Я не из тех, кто ищет себе горе.

Я сказочник и враль! А голоса как море.

Мне некуда и незачем идти.

Он смотрешл на неё. Чего проще: сказано – сделано; реальность поэта есть реальность силы (Никалай Бахтин); эта сила – смотрела на Хельгу, а она – говорила слова:

– Я желаю вам только добра.

– Да, – (не) согласился он.

Её добро, конечно же, не было для него злом. Просто её добра и зла вообще не было в его мире.

Даже «став» Николаем Перельманом, он не стал всеобщ: не мог «принять всё», приходилось – частности «выбирать на месте».

Она подождала. Но то, что она приняла за согласие, развития не получило.

Зато получилось другое развитие: то существо «победителя постижимого мира», что развивалось сейчас в ресторане на Невском проспекте – уже и произошло, и осознавало себя «когда-то бывшим» – в прошлом, а так же – всё ещё только собиралось происходить в будущем.

То есть – там и тогда, где (даже как душа у монитора) – была уже прошлой душой: находясь лишь там, где явило себя всё многомерие мира.

Где играет волшебная лира всевозможнейших версификаций. Где мой Перельман, бесполезнейший гений, был ещё более сложен и прост, нежели в собственной студии, откуда его душа отправила его тело за водкой, дабы ничто ей сейчас не мешало.

Вот что вдруг открылось: ни много, ни мало.
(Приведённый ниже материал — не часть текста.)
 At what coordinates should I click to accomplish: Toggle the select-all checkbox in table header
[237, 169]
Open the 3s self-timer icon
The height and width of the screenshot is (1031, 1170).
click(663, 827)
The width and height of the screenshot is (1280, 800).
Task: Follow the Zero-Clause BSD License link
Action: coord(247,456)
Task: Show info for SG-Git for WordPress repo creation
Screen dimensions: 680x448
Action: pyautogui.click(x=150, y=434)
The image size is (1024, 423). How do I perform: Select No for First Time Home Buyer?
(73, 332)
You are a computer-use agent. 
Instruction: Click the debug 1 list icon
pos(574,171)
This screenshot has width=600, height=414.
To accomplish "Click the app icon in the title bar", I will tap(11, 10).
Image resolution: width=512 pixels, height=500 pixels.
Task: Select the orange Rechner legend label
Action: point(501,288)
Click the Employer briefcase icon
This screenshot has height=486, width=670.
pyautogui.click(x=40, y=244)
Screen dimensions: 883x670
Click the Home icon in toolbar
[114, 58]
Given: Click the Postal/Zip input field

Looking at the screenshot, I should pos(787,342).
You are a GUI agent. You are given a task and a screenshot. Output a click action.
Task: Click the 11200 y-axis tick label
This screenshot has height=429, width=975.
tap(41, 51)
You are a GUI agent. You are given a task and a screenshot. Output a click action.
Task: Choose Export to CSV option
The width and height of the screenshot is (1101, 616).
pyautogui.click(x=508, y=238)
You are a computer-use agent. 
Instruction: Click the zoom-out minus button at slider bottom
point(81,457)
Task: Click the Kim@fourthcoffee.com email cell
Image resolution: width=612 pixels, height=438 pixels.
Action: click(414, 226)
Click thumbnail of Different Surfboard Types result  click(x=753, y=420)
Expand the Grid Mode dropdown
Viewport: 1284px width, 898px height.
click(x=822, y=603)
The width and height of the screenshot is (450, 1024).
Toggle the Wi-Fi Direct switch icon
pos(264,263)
– Я желаю вам только добра, – настойчиво и бесполезно повторила Хельга.

Хельге, настойчивой Хельге, был нужен не сам Перельман, и плевать ей было до жизненных интересов помянутого Перельмана, но – вот без своего будущего (а оно в моём «её мире» немыслимо без моего экзистанса) она не могла обойтись: ей жизненно необходимо было его (помянутого Перельмана) жизненное пространство.

Пространство его сомнительной (человеческое – всегда сомнительно) гениальности.

А ведь он ей его предложил Но она не заметила предложенного. Поскольку истина, известно, анонимна.

– У вас нет будущего, – сказала она. – Поскольку нет имени (она понимала его лишь начинающим литератором); более того – у вас нет и времени, чтобы его создать: вы уже великовозрастный мальчик.

Его душа у монитора удивилась тому факту, что для «создания будущего» – необходимо время. Его душу можно было понять: она попросту наблюдала за будущем временем – на своём экране (по необходимости вводя туда прошлые и настоящие времена).

Однако некоторые вещи следует формулировать. Перельман встретился с Хельгой, как с некоей реальностью мира.

Перельман приучал себя к миру. Надо каждое утро говорить себе: «Сегодня меня ждёт встреча с глупцом, наглецом, грубияном, мошенником.» (Марк Аврелий, римский император из династии Антонинов, философ, представитель позднего стоицизма, последователь Эпиктета. Последний из пяти хороших императоров).

Скажем прямо: желая Перельману (своего) «добра), Хельга зазывала его в литературные негры.

Ничего постыдного: так распределялись ограниченные ресурсы поместной (получившей удел на кормление) богемы. Разве что в случае с Перельманом (бес-полезным гением) – нельзя использовать запределье в качестве кирки или лопаты для построения личного счастьица; точнее: можно попробовать и (даже) разувериться в жизненной необходимости его прозрений для своего счастьица.

Перельман даже и встретился с Хельгой – просто потому что «Когда остаёшься один, нужно точно знать, с кем ты остаёшься.» (Бенедикт Спиноза); так вот они сейчас и со-существовали: словно бы души свои заключив в разные (не сопоставимые и несовместимые) реинкарнации смыслов.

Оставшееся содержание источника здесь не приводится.